--- GIVEN TEXT ---

How does EGF (Epidermal Growth Factor) signalling work ?

Answer 38

1. Binding of EGF to each EGFR monomer induces a structural change that allows the monomers to dimerize. Proximity of the cytosolic domains allows cross-phosphorylation.
2. Tyrosine-phosphates (PTB domains) act as docking sites for Grb-2, which is attached to Sos
3. Sos catalyses the exchange of GDP for GTP on membrane-bound Ras, activating it
4. GTP:Ras binds and activates Raf, a membrane-bound protein kinase
5. A series f protein kinases are phopshrylated and activated, resulting in the phosphorylation of several TFs, altering their activity.

Question 39

What is Grb-2 ?

--- GIVEN DATA ---

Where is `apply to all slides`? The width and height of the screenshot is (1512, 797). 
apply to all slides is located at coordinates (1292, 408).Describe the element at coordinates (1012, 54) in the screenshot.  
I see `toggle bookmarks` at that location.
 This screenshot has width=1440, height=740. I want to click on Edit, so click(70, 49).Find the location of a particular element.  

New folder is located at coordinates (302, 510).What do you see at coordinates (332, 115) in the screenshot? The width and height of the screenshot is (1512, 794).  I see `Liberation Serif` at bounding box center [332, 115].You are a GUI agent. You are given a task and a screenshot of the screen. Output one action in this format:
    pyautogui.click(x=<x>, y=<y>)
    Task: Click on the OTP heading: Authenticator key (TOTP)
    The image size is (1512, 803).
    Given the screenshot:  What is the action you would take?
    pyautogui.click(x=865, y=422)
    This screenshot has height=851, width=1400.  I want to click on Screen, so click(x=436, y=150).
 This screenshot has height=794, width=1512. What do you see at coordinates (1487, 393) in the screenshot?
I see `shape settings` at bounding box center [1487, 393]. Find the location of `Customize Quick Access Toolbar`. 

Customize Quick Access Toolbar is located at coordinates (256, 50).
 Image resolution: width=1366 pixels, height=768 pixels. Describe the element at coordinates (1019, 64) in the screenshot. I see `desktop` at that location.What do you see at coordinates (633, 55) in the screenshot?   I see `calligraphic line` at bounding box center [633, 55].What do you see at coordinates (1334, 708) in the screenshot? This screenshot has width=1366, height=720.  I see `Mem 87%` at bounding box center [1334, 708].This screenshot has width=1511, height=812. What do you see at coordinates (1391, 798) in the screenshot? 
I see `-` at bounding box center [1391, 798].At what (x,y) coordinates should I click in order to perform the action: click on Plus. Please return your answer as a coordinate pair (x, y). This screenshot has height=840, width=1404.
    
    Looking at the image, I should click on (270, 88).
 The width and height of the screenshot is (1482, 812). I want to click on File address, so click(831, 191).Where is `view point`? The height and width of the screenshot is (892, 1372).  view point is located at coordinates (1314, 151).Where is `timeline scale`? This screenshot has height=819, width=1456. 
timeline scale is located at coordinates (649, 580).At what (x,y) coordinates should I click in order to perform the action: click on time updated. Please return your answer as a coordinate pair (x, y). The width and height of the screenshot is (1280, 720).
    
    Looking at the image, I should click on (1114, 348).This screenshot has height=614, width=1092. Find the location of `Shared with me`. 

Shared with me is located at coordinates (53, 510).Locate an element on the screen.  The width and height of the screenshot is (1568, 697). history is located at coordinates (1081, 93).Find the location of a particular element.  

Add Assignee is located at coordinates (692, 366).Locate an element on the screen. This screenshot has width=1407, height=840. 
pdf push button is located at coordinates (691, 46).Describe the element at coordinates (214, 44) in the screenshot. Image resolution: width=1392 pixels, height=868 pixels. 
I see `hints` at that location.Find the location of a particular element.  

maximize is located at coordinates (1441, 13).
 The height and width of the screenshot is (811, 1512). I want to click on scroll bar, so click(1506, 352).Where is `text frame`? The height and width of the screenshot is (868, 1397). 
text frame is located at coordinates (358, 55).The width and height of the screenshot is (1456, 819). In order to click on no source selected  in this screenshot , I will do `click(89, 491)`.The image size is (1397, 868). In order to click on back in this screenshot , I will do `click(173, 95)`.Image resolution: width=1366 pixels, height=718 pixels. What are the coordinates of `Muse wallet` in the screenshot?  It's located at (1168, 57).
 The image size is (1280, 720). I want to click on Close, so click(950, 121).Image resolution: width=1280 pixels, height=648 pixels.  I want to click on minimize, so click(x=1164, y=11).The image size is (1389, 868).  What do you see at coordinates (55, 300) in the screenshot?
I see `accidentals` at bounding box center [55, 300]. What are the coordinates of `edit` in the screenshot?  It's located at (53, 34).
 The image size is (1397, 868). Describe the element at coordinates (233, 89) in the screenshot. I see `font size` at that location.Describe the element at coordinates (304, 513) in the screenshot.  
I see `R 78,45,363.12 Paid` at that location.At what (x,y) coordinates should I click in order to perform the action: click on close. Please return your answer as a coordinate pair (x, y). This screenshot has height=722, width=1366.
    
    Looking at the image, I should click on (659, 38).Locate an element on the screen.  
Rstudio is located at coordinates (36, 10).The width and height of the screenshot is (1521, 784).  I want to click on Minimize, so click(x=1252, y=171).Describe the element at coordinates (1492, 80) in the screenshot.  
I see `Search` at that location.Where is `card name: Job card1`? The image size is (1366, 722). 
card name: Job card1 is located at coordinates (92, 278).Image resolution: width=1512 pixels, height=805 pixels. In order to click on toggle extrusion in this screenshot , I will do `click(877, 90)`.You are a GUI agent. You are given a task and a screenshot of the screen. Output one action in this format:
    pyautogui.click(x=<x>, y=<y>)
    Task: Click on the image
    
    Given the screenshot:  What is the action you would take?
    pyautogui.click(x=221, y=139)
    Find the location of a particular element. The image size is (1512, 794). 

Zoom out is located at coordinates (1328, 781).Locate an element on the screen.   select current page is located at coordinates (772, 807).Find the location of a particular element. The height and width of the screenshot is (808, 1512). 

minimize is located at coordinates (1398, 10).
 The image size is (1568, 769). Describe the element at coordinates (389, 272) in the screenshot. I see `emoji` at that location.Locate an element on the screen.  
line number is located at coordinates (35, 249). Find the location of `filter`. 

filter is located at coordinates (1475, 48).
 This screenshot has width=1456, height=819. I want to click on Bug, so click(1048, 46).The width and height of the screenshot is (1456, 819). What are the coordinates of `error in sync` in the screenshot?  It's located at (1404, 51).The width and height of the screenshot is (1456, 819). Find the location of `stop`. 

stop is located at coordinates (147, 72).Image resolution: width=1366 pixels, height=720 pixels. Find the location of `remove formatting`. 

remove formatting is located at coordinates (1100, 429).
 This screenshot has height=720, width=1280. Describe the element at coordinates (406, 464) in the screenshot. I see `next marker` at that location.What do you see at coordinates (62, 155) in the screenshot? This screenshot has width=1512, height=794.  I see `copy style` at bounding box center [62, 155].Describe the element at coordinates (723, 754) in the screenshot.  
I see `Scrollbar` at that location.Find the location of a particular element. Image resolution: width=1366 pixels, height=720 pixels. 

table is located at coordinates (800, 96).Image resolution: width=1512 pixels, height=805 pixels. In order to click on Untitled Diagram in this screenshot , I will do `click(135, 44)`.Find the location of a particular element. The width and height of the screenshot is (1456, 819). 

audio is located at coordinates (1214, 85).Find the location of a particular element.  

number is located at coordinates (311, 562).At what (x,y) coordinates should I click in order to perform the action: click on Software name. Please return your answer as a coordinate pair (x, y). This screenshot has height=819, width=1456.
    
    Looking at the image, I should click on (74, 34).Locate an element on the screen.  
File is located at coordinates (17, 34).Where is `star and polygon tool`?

---

WORK INSTRUCTION A: In the EGF signalling text, what does Sos catalyze?
WORK INSTRUCTION B: Can you continue the EGF signalling text from where it stops?
The rows are separate material from the EGF signalling text.

OUTPUT A: The exchange of GDP for GTP on membrane-bound Ras, which activates it.

OUTPUT B:
Answer 39

• Grb-2 is an “adaptor protein” –> it only acts as a bridge to link proteins
• it is composed of an SH2 domain sandwiched between 2 SH3 domains
• the SH2 domain binds sequences containing Pohspho-Tyr
• the SH3 domains binds Pro-rich sequences (which are present on Sos)

Question 40

What are Sos and Ras ?

How can Ras activity be increased ?

Answer 40

• Sos = a GEF –> it catalyses the exchange of GDP for GTP on the Ras protein, but only when it has been recruited to the membrane via Grb-2
• Ras = a small G-protein (monomeric!)
• Ras also has slower GTPase activity (0.02min-1 Vs ~ 3min-1) than heterotrimeric G-proteins
• The GTPase activity can be increased ~10e5-fold by GAPs
• Ras:GTP binds to, and activates, Raf

Question 41

How does insulin signalling work ?

Answer 41

1. Binding of insulin to the dimeric forces the PTK domains together, followed by cross-phosphorylation.
2. The 1st round of cross-phosphorylation fully activates the kinase, and is followed by more cross-phosphorylation.
3. These phosphorylated Tyr residues act as docking sites for IRS-1 (Insulin Receptor Substrate 1), which gets phosphorylated.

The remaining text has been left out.